Thanks to the efficiency technology and the technical innovations for the engine, the ‘SkyActiv-D’ family is the most efficient in the CX-5 range: in front-wheel drive guise with the manual gearbox (cars fitted with four-wheel drive and/or the automatic gearboxes aren’t quite as clean or as frugal), Mazda claims 61mpg and £30 road tax, which are figures you’d more associate with superminis and eco-special family hatchbacks, let alone an SUV!

There’s more good news too – the two turbochargers give the CX-5 plenty of low-down punch, yet the 2.2 four-cylinder motor is surprisingly refined and eager to rev for something that runs off black pump fuel.

There are a few negative points with this model, prices are a bit steep, and the petrol may make more sense if you don’t do big miles – but the 2.2 diesel is by far the best all-rounder in the range, and is the one we reckon you should go for if you believe the CX-5 is the right car for you.

With the Euro NCAP crash-test rating of five stars in 2014, the Mazda CX-5 should be very safe.

Most of the safety-gear is standard kit. That includes curtain airbags, driver and front-passenger airbags, traction control, emergency stop signalling system, Smart City Brake Support to automatically prevent collisions at low speeds, and Hill Hold Assist.

As options, customers can choose lane departure and blind spot warning systems – worthwhile considering the CX-5’s poor rearward visibility.

Equipment levels in the Mazda CX-5 come as a pleasant surprise – even the cheapest variation sports more than enough kit for most people’s needs.
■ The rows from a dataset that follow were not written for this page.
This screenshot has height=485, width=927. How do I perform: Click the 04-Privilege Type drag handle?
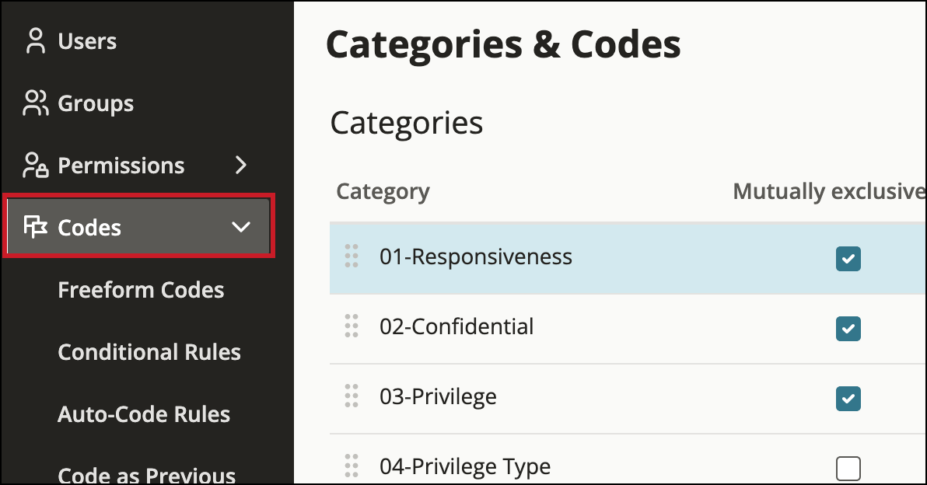[x=352, y=466]
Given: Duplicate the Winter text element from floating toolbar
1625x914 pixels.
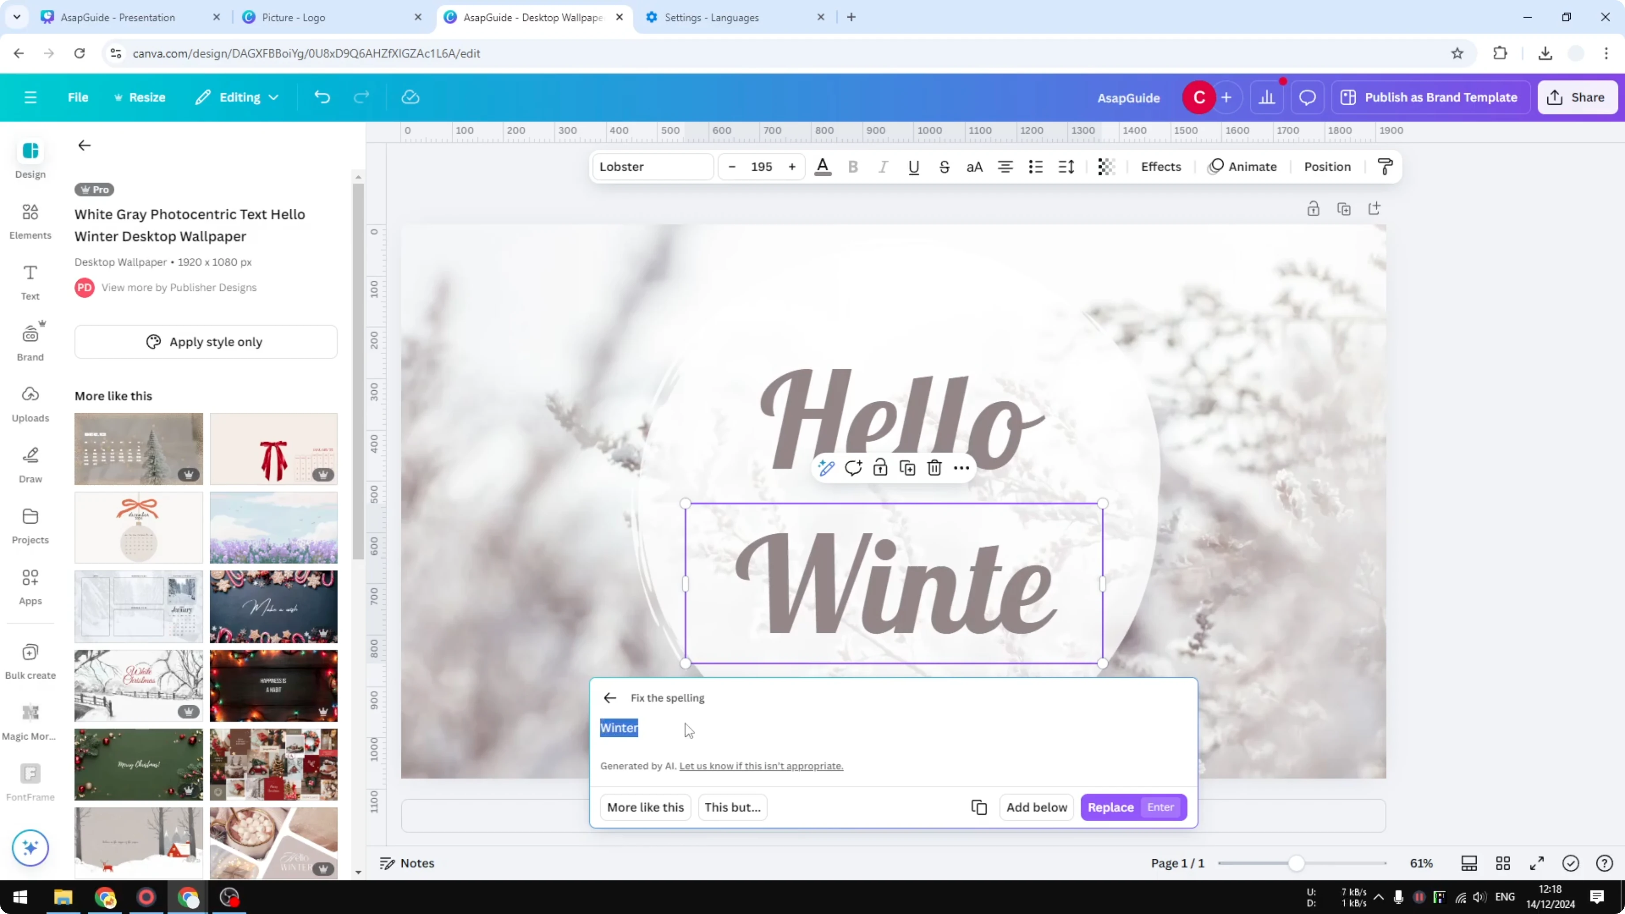Looking at the screenshot, I should (x=907, y=467).
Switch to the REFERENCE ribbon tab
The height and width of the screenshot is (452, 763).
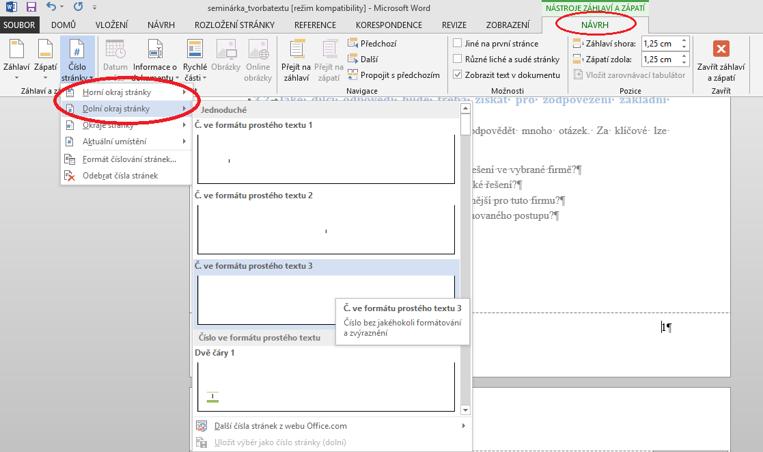tap(315, 25)
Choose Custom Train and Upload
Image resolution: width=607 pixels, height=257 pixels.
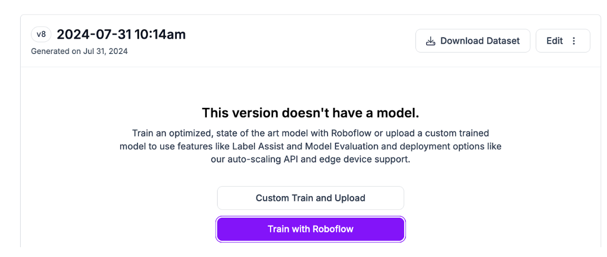[x=310, y=198]
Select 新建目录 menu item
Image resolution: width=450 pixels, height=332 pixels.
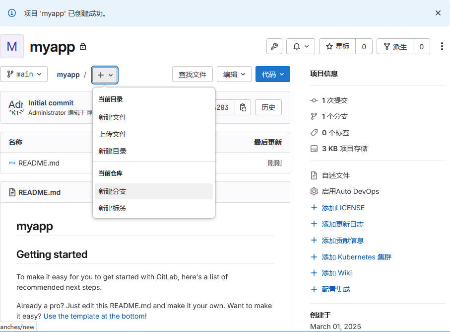pyautogui.click(x=113, y=151)
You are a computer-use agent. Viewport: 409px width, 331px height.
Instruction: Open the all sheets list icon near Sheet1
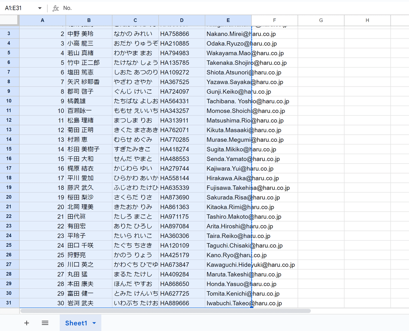tap(45, 323)
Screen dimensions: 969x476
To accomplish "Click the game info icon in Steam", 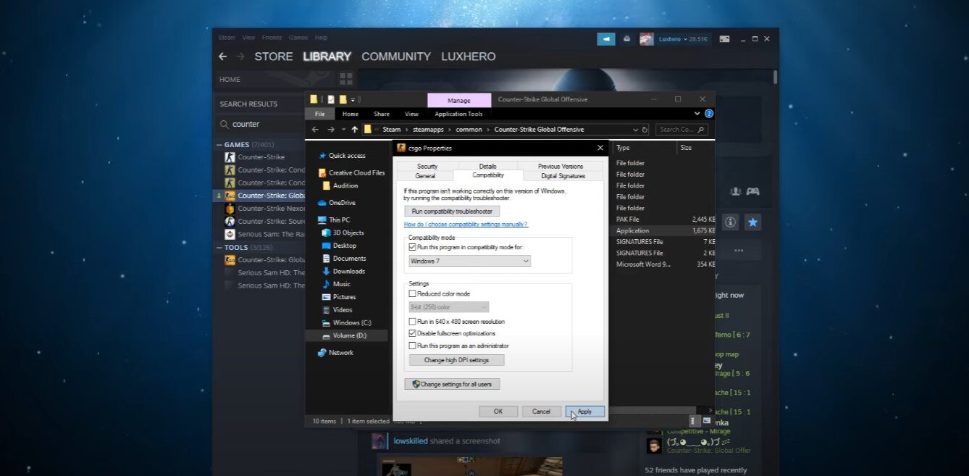I will (x=730, y=222).
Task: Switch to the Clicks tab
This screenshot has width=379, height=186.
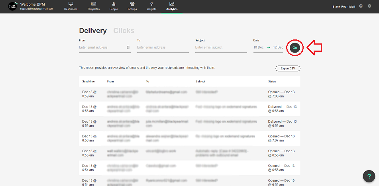Action: [x=124, y=31]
Standard toys include a 5.8-inch touchscreen with DAB radio, CD player, Bluetooth and USB connectivity, plus a leather-trimmed steering wheel and air conditioning. Outside the CX-5 has daytime running lights, front and rear parking sensors, power-folding heated door mirrors, privacy glass and automatic wipers.

Mazda CX-5 SE-L Lux

SE-L Lux models get a nicer interior than the basic car. The standard sunroof makes the interior more airy, while the leather upholstery adds a touch of luxury and the electric driver’s seat is easier to operate than the manual one in the standard car.

Mazda CX-5 Sport Nav

Choose one of the Sport Nav models and you get racy looks courtesy of 19-inch alloy wheels and bi-xenon headlights, while there’s also a reversing camera, a Bose stereo system and LED front lights. The most useful addition, however, is the car’s sat-nav system.

Conclusion

The Mazda CX-5 has always been one of our favourite SUVs and this mid-life facelift has done nothing to dampen our enthusiasm. Prices have risen slightly, but the Mazda still undercuts the equivalent Honda CR-V by more than £3,000, has a better diesel engine, and is much more fun to drive. The only negative is that the visual tweaks – to the headlights, grille and foglamps  – are only available on the top of the range model.